In fact, the Spanish sector is in turmoil; Gamesa’s recent acquisition by Siemens laid bare the divergence in interests over a topic that affects everyone, and led Fernando Ferrando, Vice-president of the Renewables Foundation and former General Manager of Gamesa Energy, to lament what he described as the loss of a leading technological company. Ferrando concluded that “this outcome denies our country of the role it should be playing in the new renewable-based energy model.”

But the industry’s anger does not stop there. Pep Puig, Chair of Eurosolar, went as far as to call the Secretary of State for Energy a good disciple of Goebbels”. Alberto Nadal not only accused self-consumers of being “predatory,” but publicly stated that he considered the challenge to “reach a 100% renewable mix by 2050” ‘unattainable, technologically unfeasible.’ Leaving people aside, and more concerned about the country, José Miguel Villarig, chairman of the Association of Renewable Energy Companies (APPA), said that: “Spain has gone from being ranked the most attractive country in the world to invest in renewable energies in 2007, to being currently ranked at number 25.”

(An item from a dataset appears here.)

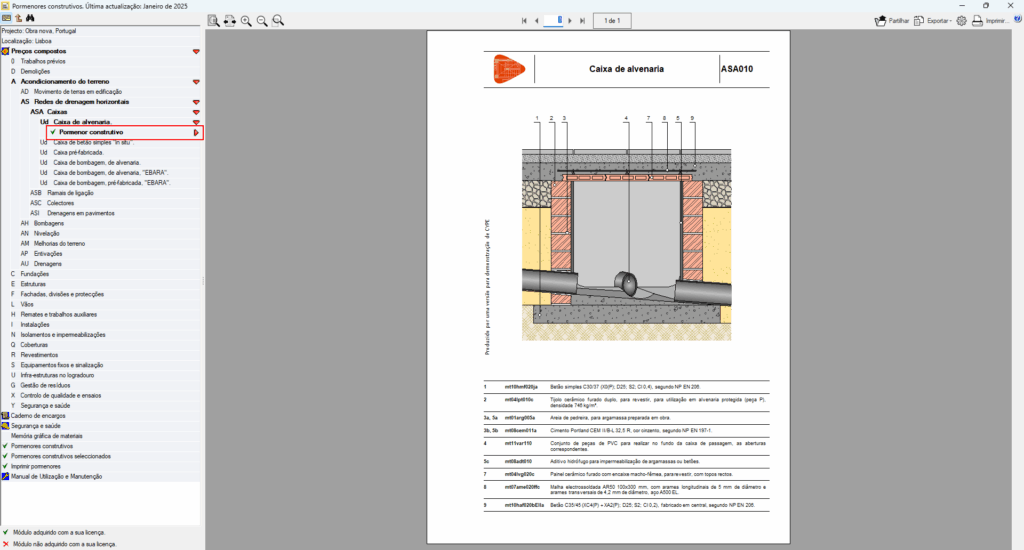1024x550 pixels.
Task: Open settings gear icon in toolbar
Action: coord(961,20)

Looking beyond the frustration, there seems to be an unanimous consensus over how investment in Spain can be encouraged: according to all experts and voices coming from all sides of the political spectrum, regulatory stability is key to build confidence among investors. In the debate organized by the Renewables Foundation and El Confidencial, even Guillermo Mariscal, the ruling Popular Party’s spokesperson on energy matters, agreed that regulations need to be change, and made excuses for the current ones: “Weighted down by the tariff deficit and forced to act to prevent the system from going bankrupt, we were forced to pass a difficult and hard-hitting reform,” he explained.

At a global scale

However, the global outlook remains positive; at least for the Secretary General of the United Nations, Ban Ki Moon, who exultantly claimed that the world has “come from the impossible to the unstoppable” and admitted that the agreement on climate change was the key goal of his mandate: “Over the past nine years, I have spoken repeatedly with nearly every world leader. I have visited the climate front lines, from the Arctic to Antarctica and to the Amazon, from the Sahel to the Aral Sea.”

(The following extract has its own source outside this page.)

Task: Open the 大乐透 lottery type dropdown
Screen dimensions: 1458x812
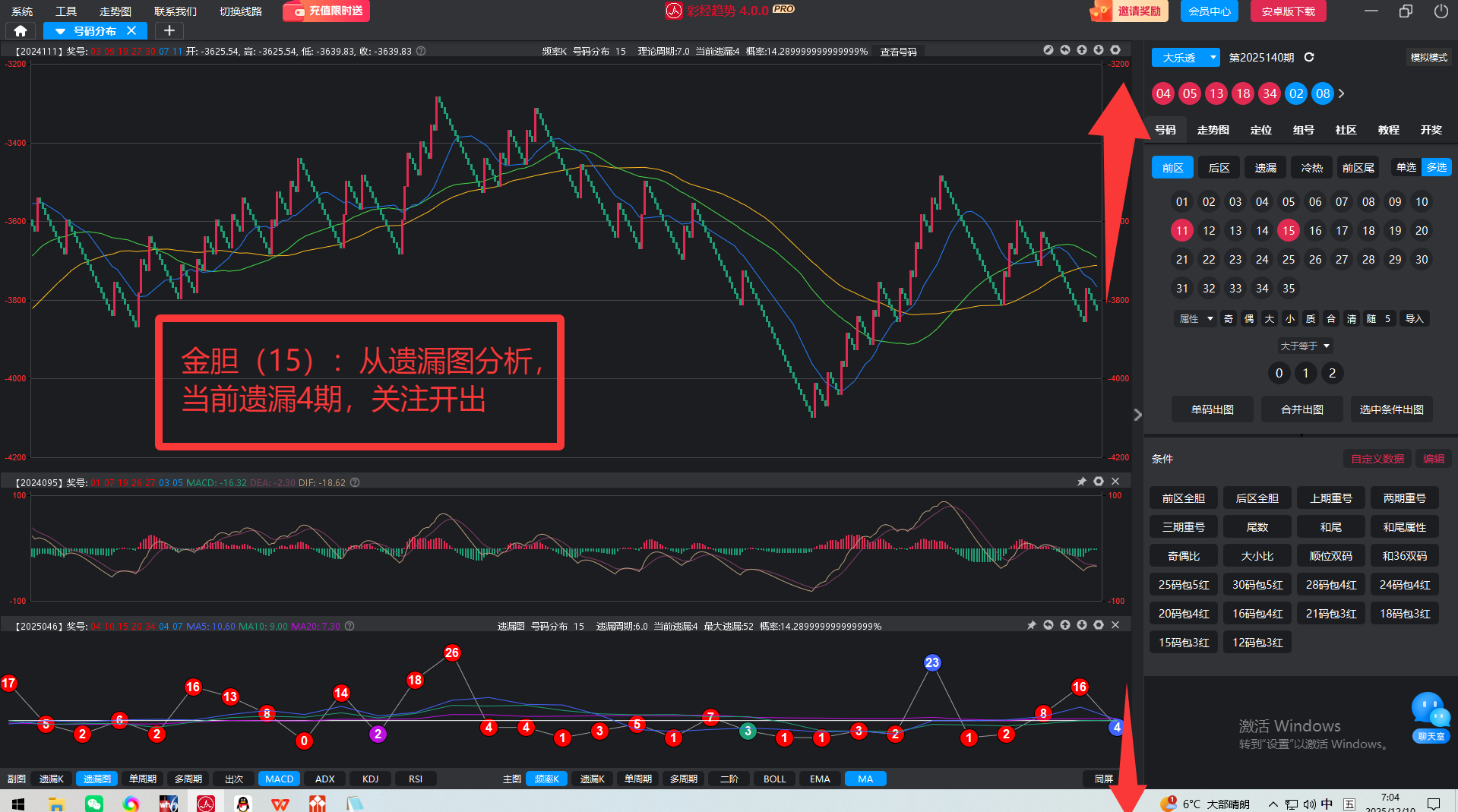Action: [1185, 58]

The tone of last December’s Paris UN Climate Summit was also particularly optimistic, in contrast with previous editions.  Only ecologist delegates expressed their skepticism while the rest of attendees celebrated the final statement. Although the goal was to limit warming to 2º, the final limit agreed was 1.5º. Sources of the World Council Business for Sustainable Development consider the agreement a positive one for the business sector, “for companies, the text is very positive because it sends a very clear message for investment in the long term.”